DOCUMENT EXTRACT section start
Exemplum in nostro tam detestabile sexu,
Taedia non lambit Cluviam, nec Flora Catullam.
(No such detestable example is to be found in our sex,—Taedia does not lick Cluvia, nor Flora Catulla).
[107] It is a surprising circumstance that the words basium, basiare, basiator (kiss, to kiss, kisser) appear only to have come into use by the Romans from the time of Catullus onwards, and are found almost exclusively in Martial, Juvenal and the still later Petronius, so coinciding with a period in which dissoluteness of morals had reached the highest pitch among the Romans. Some would derive the word basium from βάζω, loqui, (to speak); so perhaps it may have been used in a similar way to narrare (to tell) in Martial (III. 84.) in the sense of cunnilingere. Βάζω, βαίνω, βεινῶ and βινῶ (to speak, to go, to have sexual intercourse) seem all to have one and the same stem. The second of the two Epigrams of Martial quoted in the text reminds us almost involuntarily of the first Tarsica of Chrysostom. Apparently basium and basiare always imply a vicious kiss, to kiss viciously, in a general way. Hence Martial, XI. 62., Mediumque mavult basiare quam summum, (And she had rather kiss his middle than his head). Petronius, Sat., Ultime cinaedus supervenit,—extortis nos clunibus cecidit, modo basiis olidissimis inquinavit. (Finally a cinaedus appeared,—he made at us with writhing buttocks, and anon befouled us with most evil-smelling kisses).
[108] Galen, loco citato, mentions in particular the physicians. Crito and Pamphilus, who lived in the reign of Domitian, and who accordingly were contemporaries of Martial’s, as pre-eminently successful in the treatment of mentagra.
[109] Also Hippocrates, De aere aq. et loc. p. 549. Vol. I. ed. Kühn, says: ἀλλὰ τὴν ἡδονὴν κρατέειν, διότι πολύμορφα γίνεται τὰ ἐν τοῖς θηρίοις· περὶ μὲν οὖν Αἰγυπτίων καὶ Λιβύων οὕτως ἔχειν μοι δοκεῖ. (But that love of pleasure gained the mastery, inasmuch as the passions in beasts are of many forms; now with regard to the Egyptians and Libyans this seems to me to be the case).
[110] Julian, Caesares, in “Opera Omnia” Paris 1630. 4to., Pt. II. p. 9., Ἐπιστραφέντες δὲ πρὸς τὴν καθέδραν ὤφθησαν ὠτειλαὶ κατὰ τὸν νῶτον μυρίαι, καυτῆρες τινὲς καὶ ξέσματα, καὶ πληγαὶ χαλεπαὶ καὶ μώλωπες, ὑπὸ τῆς ἀκολασίας καὶ ὠμότητος, ψωραί τινες καὶ λειχῆνες, οἷον ἐγκεκαυμέναι. (for translation see text).
[111] Suetonius, Vita Tiberii ch. 68.
[112] Tacitus, Annals bk. IV. ch. 57.
[113] Galen, De composit. medicament. secundum genera bk. V. ch. 12. edit. Kühn Vol. XIII. p. 836.
DOCUMENT EXTRACT section end
GIVEN DATA section start
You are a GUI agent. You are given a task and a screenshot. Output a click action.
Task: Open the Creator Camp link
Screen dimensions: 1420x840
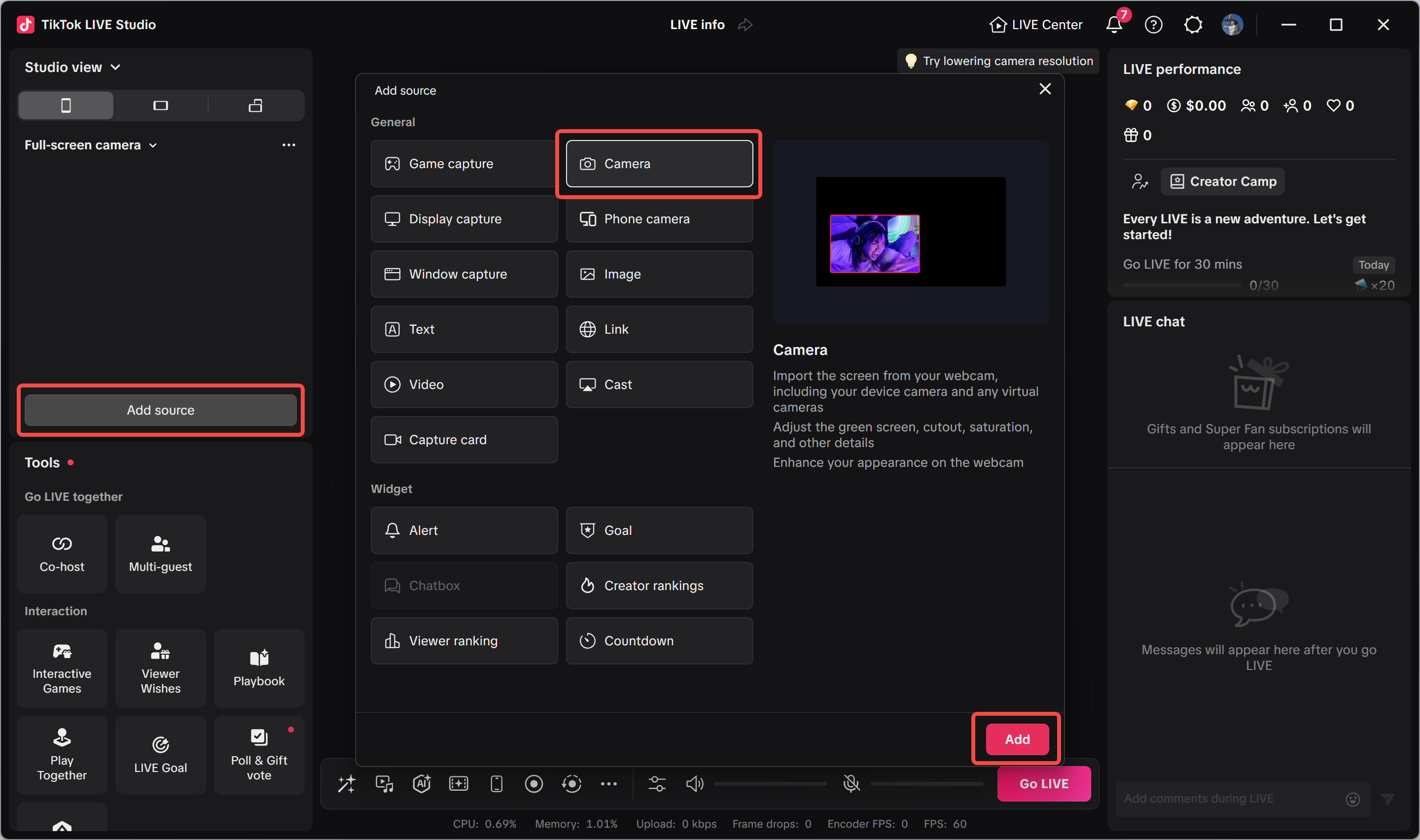tap(1222, 182)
GIVEN DATA section end
### BRIEF A
Decide whether each statement agrees with the footnotes, answering yes or no and quoting the words that settle it: (i) Crito and Pamphilus lived in the reign of Domitian; (ii) basium and basiare are found almost exclusively in Cicero; (iii) the Tacitus citation is to Annals book IV, chapter 57.
### BRIEF B
According to the footnotes, which ancient author mentions the physicians Crito and Pamphilus?
### BRIEF C
Copy out the footnotes from "[108] Galen, loco" to "treatment of mentagra.".
The listing plays no part in what is asked here.

### EXERCISE ANSWER A
(i) Yes: "who lived in the reign of Domitian"
(ii) No: "are found almost exclusively in Martial, Juvenal and the still later Petronius"
(iii) Yes: "Tacitus, Annals bk. IV. ch. 57."

### EXERCISE ANSWER B
Galen.

### EXERCISE ANSWER C
[108] Galen, loco citato, mentions in particular the physicians. Crito and Pamphilus, who lived in the reign of Domitian, and who accordingly were contemporaries of Martial’s, as pre-eminently successful in the treatment of mentagra.